Hair stimulation following laser and intense pulsed light photo-epilation: Review of 543 cases and ways to manage it
Hair stimulation following laser and intense pulsed light photo-epilation: Review of 543 cases and ways to manage it
27 Dec 2006
Andrea Willey, MD, Jaioae Torrontegui, RN, Jose Azpiazu, MD, Nerea Landa, MD
Lasers In Surgery And Medicine
Summary:
Approximately 10 percent of patients treated for permanent hair removal using laser and intense pulsed light photo-epilation will experience an increase in hair growth, according to study findings published in the April issue of Lasers in Surgery and Medicine.
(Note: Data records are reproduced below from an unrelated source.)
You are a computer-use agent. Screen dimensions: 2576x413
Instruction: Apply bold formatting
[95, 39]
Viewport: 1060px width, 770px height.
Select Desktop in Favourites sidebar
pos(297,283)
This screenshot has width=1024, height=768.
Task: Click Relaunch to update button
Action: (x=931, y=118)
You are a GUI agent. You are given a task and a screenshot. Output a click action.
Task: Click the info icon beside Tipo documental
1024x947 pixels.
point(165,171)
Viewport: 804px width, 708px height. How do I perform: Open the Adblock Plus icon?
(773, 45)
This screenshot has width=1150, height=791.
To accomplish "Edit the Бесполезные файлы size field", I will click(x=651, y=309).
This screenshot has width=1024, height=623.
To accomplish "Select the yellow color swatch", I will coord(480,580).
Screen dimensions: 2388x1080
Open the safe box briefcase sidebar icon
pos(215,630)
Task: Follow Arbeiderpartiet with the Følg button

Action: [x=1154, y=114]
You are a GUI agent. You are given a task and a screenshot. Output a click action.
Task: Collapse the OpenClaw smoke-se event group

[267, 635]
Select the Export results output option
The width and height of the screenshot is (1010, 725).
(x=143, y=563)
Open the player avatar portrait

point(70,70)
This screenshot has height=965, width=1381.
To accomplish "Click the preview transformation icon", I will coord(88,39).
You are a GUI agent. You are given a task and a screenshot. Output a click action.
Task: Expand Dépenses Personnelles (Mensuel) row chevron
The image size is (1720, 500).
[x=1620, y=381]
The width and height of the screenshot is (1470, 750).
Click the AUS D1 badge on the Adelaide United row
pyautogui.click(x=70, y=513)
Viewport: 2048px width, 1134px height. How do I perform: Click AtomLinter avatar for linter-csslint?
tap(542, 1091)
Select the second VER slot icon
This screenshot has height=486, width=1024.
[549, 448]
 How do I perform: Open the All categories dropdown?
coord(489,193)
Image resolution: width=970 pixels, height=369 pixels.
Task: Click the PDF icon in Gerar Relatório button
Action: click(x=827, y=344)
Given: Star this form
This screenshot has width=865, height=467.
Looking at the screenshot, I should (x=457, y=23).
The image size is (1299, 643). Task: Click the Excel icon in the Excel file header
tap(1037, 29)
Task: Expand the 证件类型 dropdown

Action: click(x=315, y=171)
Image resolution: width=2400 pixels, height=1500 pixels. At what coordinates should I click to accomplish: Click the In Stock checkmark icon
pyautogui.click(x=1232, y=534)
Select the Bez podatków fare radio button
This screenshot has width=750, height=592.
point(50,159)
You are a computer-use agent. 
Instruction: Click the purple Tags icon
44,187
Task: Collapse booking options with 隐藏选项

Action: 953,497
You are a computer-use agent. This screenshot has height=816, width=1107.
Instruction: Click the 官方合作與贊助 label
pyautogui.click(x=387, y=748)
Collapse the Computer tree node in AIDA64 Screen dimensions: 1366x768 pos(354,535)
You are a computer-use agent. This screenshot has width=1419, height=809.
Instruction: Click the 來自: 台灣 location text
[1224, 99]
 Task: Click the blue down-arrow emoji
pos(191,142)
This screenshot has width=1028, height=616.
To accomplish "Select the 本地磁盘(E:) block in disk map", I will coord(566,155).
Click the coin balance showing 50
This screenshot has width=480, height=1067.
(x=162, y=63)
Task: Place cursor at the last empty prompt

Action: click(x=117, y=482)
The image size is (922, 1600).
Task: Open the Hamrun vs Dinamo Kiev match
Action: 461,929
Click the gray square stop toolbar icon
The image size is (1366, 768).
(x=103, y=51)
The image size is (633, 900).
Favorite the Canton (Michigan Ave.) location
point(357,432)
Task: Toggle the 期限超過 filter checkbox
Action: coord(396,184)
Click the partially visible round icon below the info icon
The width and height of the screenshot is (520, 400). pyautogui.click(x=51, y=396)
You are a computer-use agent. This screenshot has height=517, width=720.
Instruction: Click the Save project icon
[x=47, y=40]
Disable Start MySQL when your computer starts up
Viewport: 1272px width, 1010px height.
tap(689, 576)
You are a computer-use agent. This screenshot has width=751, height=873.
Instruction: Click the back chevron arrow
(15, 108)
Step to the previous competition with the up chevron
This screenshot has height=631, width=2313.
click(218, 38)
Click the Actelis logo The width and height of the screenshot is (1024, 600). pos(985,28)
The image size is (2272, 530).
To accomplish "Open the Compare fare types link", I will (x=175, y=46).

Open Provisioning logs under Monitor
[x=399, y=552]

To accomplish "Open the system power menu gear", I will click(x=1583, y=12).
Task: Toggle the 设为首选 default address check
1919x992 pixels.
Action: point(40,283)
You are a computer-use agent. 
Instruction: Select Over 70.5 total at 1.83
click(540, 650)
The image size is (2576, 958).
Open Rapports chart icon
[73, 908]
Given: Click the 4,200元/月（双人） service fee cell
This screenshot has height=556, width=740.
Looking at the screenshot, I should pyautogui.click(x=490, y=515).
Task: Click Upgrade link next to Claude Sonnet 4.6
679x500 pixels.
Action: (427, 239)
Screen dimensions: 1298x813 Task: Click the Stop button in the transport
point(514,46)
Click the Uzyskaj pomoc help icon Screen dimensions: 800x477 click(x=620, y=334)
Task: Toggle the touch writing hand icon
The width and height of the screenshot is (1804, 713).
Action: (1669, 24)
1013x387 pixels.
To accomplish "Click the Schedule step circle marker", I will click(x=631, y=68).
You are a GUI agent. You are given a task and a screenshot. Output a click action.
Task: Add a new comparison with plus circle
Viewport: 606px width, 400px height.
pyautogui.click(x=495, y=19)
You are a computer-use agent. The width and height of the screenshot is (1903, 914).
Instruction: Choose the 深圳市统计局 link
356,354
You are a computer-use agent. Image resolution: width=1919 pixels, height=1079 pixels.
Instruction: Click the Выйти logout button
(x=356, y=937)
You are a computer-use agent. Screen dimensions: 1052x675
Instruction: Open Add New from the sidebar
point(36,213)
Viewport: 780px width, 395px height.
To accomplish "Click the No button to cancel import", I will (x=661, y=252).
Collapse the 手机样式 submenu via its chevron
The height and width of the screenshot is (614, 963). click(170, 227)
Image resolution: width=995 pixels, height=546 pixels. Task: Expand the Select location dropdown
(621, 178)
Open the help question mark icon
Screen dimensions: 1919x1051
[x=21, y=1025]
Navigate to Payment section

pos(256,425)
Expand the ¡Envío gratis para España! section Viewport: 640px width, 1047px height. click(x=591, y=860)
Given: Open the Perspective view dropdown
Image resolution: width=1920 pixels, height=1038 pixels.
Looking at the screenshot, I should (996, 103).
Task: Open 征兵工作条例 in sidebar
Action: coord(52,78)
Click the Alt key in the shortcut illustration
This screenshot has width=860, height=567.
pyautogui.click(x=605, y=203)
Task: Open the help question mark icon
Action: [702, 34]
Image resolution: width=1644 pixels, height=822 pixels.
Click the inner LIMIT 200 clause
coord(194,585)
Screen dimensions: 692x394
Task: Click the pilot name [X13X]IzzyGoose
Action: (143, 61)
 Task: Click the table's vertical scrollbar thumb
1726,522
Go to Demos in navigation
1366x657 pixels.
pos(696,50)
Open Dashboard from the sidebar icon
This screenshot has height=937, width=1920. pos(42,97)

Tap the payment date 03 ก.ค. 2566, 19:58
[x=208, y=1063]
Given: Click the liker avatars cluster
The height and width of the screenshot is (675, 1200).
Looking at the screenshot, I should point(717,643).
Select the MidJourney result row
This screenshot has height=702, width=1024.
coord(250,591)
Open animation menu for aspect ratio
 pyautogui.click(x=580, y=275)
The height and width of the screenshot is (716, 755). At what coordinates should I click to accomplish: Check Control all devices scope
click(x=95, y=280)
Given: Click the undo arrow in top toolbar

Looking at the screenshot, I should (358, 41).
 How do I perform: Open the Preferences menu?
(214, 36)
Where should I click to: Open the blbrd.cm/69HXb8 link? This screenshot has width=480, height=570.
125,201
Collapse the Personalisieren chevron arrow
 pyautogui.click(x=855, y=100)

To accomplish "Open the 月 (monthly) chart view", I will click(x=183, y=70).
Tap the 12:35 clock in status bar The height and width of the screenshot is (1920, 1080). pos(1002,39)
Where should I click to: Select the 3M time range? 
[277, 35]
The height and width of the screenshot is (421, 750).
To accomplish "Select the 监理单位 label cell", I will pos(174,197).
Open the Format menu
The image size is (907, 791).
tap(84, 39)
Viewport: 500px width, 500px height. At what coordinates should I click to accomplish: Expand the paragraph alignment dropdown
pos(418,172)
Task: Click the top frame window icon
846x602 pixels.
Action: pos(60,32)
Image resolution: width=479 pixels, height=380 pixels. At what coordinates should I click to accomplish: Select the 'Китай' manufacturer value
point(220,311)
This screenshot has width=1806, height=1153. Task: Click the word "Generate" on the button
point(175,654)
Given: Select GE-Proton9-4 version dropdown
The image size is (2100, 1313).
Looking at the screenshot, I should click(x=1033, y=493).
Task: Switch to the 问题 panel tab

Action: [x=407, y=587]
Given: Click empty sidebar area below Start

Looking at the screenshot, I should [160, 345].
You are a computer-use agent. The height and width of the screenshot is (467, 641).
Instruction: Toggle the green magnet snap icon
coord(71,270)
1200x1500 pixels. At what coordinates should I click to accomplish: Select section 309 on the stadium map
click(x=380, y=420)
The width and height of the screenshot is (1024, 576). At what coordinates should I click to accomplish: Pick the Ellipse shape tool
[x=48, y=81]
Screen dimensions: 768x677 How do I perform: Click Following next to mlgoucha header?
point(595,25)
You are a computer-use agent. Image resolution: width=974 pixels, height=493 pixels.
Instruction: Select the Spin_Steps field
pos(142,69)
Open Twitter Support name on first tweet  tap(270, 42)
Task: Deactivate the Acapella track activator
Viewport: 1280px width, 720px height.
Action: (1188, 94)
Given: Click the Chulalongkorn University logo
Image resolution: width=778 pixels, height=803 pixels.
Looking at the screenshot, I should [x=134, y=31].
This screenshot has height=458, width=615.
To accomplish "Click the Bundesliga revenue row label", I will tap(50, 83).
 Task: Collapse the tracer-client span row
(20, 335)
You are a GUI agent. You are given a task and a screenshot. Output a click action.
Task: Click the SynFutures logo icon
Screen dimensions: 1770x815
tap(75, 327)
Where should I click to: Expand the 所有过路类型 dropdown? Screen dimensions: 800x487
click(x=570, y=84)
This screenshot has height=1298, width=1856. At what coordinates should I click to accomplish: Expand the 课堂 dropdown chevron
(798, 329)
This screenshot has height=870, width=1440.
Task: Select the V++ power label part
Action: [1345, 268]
Andrea Willey, M.D., of Oregon Health & Science University in Portland, Ore., and colleagues studied 543 patients aged 16 to 52 who were treated with between three and 23 sessions of laser and/or intense pulsed light photo-epilation of the beard, neck and chin areas. Treatments were typically performed two to three months apart.
Although ongoing treatments reduced hair growth in 424 patients (70 percent), 44 (8.10 percent) saw no reduction and 57 patients (10.49 percent) experienced an increase in hair growth within and beyond the area treated. The re-grown hair was thicker and darker than the hairs observed at baseline. Patients treated with the alexandrite laser or intense pulsed light were more likely to experience an increase in hair growth than those treated with the Nd:YAG laser.
"Because the terminal hair growth occurred both within the treated areas and also at the periphery of treated areas, it was thought that sub-therapeutic thermal energy delivered to nearby follicles induced terminal hair growth," the authors write.